At the JSE, deputy EFF president Floyd Shivambu reiterated the purpose of the national shutdown, demanding an end to rolling blackouts and for President Cyril Ramaphosa to resign. He claimed that the national shutdown was a success, even though it was business as usual in many parts of the country.
Surrounding shopping malls, restaurants, and office properties in Sandton momentarily closed their doors until protesters made their way to the next location. After protesters aligned with the EFF passed and were escorted by the police, these facilities opened their doors, returning to normal trading or operating patterns.
It was also a normal day in Rosebank, a business district about 6km from Sandton. At the popular Rosebank Mall, a few retail outlets decided not to open their doors, taking a cautious approach. But for the most part, retail activity went on without disruptions. And in the streets, traffic volumes were low despite 20 March being a working day and not a public holiday. At worst, many businesses experienced absenteeism of workers, and others shifted to the work-from-home mode.
Business Unity South Africa (Busa), the country’s biggest business organisation, said there were no major disruptions to the operations of its members. Busa’s members are companies across many industries including retail, banking and manufacturing.
Busa said although there had been some marches, most of them were well-controlled by police officers. The organisation was encouraged by the heavy police presence on the ground, which prevented protesters from being violent or destroying property.
Visit Daily Maverick’s home page for more news, analysis and investigations
Police quickly quell a disruption
If there was a disruption, it was quickly quelled by the police. For example, the Consumer Goods Council of South Africa (CGCSA) told News24 that an incident took place at a Woolworths food store in Grayston Drive, Sandton, when a group of EFF-affiliated protesters entered the store and sat down at the entrance. The intention was to block entry into the store.
But the police were called, and they dispersed the group and made arrests, said the CGCSA, which represents some of SA’s biggest retailers including Woolworths, Pick n Pay and Shoprite.
Michael Lawrence, the executive director of the National Clothing Retail Federation (NCRF), told Business Maverick there were no reported incidents of violence or damages to retail outlets by the end of Monday. The NCRF’s members include Truworths, Mr Price, Pick n Pay Clothing, Queenspark and Cape Union Mart.
Other crucial parts of the economy seemed to operate without major disruptions.
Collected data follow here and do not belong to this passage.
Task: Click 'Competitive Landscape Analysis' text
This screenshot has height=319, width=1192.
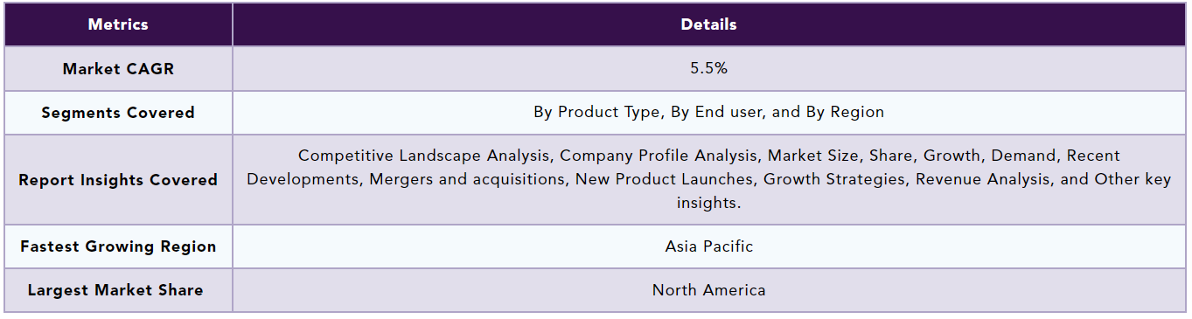Action: 424,156
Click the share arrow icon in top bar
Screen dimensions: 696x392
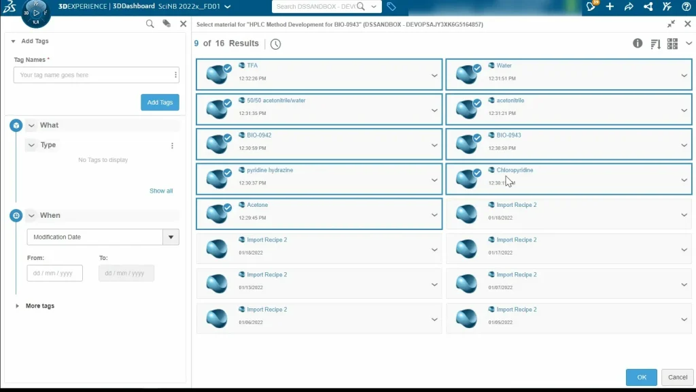pyautogui.click(x=629, y=7)
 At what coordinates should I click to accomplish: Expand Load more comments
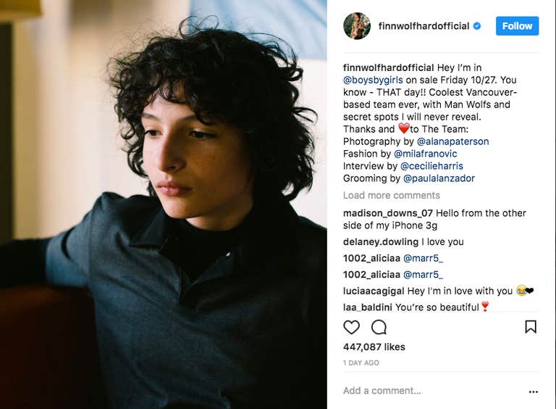coord(391,195)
In the rail and transport sector, state-owned company Transnet was prepared for any eventuality, including its properties being damaged, or its rail and port operations not operating as a direct result of the attempted “national shutdown”.
Transnet deployed more security personnel at its rail and port operations across the country. And this helped to prevent major damages or disruptions to the company’s operations, said Mesela Kope-Nhlapo, the CEO of the African Rail Industry Association (Aria), a lobby group representing players in the railway industry.
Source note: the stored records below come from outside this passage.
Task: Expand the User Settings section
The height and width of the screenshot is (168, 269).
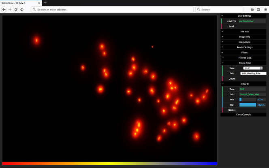Action: (244, 16)
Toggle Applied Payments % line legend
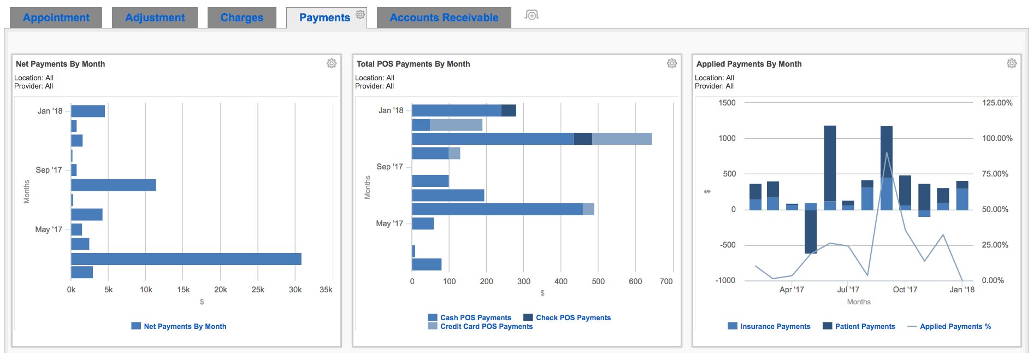The height and width of the screenshot is (353, 1033). coord(955,326)
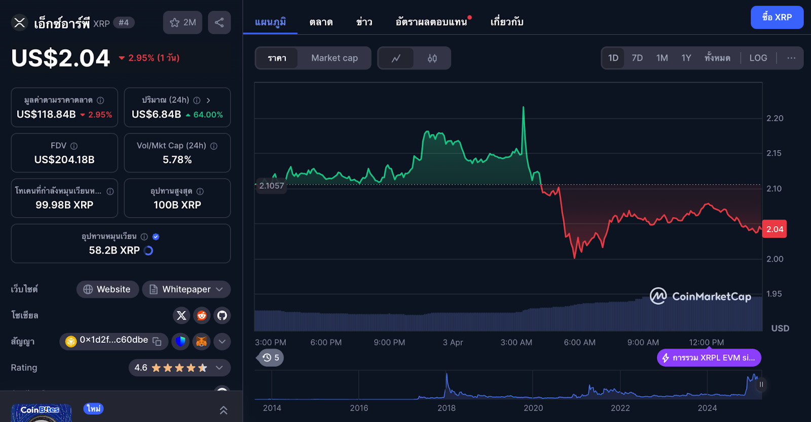
Task: Switch chart to line view
Action: pos(396,58)
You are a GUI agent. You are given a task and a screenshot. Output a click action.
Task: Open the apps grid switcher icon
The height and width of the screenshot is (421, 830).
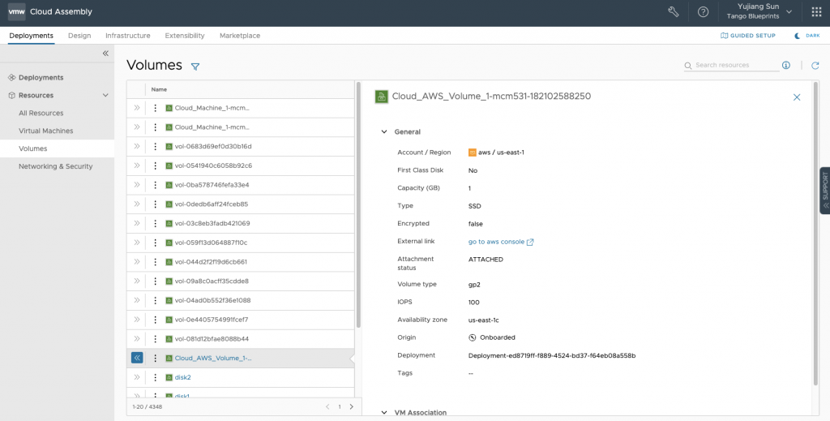(815, 12)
During the July 2021 unrest, Transnet said its Durban and Richards Bay ports were negatively affected as the “entire supply chain is closed”, including the roads leading into and out of the ports. Durban port alone moves about 2.5 million tonnes of cargo a month.
When Transnet isn’t operating properly, many businesses and South Africa’s exports come to a standstill. But years of financial mismanagement, poor maintenance of and underinvestment in its infrastructure, and a lack of competitive edge have seen Transnet becoming a big threat to the economy. Transnet’s trains often face delays in moving goods and its ports are often congested.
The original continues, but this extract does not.